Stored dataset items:
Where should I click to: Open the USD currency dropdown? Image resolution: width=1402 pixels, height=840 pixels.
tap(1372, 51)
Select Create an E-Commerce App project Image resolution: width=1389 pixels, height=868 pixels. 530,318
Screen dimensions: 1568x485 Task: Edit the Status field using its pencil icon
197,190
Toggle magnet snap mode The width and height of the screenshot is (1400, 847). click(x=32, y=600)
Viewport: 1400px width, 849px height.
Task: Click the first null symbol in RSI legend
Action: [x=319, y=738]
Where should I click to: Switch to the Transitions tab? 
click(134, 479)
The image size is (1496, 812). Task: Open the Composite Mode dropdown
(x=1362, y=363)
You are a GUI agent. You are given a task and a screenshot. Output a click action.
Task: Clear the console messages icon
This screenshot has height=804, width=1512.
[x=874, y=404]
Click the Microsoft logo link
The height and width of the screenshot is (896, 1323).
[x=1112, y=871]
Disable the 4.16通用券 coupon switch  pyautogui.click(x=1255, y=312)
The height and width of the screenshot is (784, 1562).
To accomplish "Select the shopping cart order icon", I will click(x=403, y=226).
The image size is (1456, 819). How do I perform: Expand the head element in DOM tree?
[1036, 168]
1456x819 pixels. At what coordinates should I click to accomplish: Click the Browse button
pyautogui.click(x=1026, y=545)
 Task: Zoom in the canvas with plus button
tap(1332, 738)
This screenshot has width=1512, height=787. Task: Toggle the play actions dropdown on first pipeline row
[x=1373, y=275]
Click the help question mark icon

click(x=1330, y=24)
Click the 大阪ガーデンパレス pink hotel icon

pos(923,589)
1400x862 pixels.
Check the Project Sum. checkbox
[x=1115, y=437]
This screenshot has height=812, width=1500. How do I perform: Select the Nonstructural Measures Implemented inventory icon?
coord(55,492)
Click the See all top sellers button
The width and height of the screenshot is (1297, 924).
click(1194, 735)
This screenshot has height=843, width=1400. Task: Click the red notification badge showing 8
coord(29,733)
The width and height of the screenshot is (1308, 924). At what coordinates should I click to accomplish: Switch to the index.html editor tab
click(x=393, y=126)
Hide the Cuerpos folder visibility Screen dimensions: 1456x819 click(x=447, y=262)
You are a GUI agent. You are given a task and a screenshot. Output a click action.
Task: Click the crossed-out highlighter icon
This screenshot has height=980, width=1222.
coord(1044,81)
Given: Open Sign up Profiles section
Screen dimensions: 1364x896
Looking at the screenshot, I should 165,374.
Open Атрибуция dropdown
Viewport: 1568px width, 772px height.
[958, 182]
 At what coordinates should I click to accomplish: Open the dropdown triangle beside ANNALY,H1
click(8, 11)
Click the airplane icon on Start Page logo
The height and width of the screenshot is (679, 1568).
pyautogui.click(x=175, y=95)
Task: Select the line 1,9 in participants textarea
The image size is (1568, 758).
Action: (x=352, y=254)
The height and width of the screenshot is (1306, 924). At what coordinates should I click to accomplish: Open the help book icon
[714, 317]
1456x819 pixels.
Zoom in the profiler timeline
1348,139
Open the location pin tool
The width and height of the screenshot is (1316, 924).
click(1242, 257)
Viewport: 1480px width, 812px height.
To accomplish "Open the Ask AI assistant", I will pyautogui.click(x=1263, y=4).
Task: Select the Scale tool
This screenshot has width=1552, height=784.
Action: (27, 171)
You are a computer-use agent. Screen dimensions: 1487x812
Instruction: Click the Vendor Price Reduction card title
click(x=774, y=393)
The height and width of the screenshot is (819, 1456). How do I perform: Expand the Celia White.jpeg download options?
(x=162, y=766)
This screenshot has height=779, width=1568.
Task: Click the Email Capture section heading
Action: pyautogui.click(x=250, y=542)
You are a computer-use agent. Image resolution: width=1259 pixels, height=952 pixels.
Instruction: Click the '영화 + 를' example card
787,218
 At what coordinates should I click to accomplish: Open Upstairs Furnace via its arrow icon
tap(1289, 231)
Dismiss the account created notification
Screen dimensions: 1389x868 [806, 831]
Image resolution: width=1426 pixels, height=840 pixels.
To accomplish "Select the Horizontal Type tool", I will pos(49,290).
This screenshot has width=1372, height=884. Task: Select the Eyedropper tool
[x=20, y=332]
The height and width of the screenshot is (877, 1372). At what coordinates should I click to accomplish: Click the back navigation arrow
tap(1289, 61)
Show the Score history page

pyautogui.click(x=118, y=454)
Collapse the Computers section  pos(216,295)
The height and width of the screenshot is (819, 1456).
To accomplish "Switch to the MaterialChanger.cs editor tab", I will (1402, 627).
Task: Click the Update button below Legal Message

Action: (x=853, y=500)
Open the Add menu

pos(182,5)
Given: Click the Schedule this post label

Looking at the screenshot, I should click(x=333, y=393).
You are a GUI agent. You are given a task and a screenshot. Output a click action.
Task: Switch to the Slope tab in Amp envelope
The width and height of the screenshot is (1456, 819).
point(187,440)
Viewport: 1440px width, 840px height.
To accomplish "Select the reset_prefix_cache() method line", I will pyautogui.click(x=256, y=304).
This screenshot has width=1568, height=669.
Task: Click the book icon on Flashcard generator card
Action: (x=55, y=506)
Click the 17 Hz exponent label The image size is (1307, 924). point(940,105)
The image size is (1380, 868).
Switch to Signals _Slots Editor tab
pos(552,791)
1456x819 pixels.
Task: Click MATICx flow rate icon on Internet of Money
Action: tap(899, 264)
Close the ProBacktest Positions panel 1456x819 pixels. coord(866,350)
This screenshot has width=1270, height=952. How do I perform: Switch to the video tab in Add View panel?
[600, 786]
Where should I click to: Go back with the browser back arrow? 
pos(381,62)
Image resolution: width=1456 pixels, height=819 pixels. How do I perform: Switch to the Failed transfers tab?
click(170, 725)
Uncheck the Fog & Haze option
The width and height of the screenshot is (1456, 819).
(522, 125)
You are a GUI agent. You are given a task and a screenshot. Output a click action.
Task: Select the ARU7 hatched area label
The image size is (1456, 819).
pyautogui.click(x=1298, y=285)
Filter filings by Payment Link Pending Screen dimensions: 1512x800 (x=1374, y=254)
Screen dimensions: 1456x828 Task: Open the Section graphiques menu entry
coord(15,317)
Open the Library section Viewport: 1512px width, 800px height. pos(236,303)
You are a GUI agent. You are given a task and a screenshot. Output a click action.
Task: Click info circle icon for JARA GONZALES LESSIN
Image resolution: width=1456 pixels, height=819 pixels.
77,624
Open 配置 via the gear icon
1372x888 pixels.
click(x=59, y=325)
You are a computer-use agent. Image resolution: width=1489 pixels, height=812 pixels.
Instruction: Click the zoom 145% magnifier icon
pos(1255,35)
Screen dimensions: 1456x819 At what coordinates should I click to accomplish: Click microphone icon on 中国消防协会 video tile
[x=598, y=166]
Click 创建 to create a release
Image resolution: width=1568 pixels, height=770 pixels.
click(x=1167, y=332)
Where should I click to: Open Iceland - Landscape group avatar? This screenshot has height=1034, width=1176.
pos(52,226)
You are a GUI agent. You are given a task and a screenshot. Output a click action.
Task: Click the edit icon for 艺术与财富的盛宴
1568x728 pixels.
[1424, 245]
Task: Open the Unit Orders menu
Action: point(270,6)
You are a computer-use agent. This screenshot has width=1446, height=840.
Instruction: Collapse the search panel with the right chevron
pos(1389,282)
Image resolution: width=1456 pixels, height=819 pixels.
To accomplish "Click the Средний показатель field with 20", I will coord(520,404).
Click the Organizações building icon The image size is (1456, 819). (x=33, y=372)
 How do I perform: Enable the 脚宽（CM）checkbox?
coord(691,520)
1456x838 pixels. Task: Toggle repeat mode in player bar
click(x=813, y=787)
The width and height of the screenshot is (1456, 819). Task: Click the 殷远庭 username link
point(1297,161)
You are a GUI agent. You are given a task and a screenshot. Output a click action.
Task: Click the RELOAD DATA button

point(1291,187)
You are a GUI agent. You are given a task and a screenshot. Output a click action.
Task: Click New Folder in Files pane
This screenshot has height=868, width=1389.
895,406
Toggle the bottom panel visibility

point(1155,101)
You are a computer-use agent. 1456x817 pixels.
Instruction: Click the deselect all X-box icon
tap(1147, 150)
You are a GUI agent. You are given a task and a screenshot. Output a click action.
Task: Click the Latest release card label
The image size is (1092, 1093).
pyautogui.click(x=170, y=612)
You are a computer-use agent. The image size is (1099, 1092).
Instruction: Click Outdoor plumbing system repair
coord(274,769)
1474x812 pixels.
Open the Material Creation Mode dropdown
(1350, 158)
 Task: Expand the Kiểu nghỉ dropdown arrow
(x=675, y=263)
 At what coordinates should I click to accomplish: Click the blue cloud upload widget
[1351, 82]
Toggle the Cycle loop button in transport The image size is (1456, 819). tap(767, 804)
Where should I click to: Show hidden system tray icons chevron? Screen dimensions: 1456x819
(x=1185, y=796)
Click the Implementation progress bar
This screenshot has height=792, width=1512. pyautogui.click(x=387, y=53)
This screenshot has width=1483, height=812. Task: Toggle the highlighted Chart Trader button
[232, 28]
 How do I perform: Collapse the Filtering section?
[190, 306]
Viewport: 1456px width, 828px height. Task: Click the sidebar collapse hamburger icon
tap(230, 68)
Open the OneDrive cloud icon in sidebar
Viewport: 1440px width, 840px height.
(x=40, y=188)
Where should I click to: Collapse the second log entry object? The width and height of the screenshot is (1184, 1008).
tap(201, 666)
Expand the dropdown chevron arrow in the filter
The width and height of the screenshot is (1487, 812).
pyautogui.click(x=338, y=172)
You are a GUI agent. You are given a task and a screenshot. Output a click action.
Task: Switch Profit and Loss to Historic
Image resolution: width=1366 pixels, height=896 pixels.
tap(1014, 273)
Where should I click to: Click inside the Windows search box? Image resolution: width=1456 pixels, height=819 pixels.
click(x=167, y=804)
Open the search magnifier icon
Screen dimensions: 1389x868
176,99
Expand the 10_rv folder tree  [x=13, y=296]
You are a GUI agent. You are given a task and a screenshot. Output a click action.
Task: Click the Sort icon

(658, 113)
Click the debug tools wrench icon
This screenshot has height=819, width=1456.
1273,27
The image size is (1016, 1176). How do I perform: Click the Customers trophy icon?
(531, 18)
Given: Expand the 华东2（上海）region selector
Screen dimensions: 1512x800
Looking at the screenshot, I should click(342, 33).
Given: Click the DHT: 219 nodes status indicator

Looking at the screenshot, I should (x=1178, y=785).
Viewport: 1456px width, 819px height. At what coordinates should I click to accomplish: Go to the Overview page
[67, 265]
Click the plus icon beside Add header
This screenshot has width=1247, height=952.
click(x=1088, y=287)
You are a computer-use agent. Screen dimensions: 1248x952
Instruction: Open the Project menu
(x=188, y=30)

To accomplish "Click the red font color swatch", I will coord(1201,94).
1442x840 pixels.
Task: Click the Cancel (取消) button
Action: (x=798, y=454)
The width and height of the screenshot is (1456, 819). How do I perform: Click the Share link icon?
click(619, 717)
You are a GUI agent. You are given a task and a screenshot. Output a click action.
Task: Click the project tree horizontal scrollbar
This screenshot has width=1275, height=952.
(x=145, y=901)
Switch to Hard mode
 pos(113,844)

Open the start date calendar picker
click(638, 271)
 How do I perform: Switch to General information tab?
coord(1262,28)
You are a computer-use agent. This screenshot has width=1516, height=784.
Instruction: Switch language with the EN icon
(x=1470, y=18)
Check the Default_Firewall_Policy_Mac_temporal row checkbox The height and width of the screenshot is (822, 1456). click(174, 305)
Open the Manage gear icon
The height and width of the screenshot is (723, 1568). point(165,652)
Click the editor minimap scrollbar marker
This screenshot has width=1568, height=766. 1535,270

» **Task to complete**: Write out once more the lines above beginning at the line with "Open the start date calendar picker"; continue through the final line and stop there.

» **Your solution**:
Open the start date calendar picker
click(638, 271)
 How do I perform: Switch to General information tab?
coord(1262,28)
You are a computer-use agent. This screenshot has width=1516, height=784.
Instruction: Switch language with the EN icon
(x=1470, y=18)
Check the Default_Firewall_Policy_Mac_temporal row checkbox The height and width of the screenshot is (822, 1456). click(174, 305)
Open the Manage gear icon
The height and width of the screenshot is (723, 1568). point(165,652)
Click the editor minimap scrollbar marker
This screenshot has width=1568, height=766. 1535,270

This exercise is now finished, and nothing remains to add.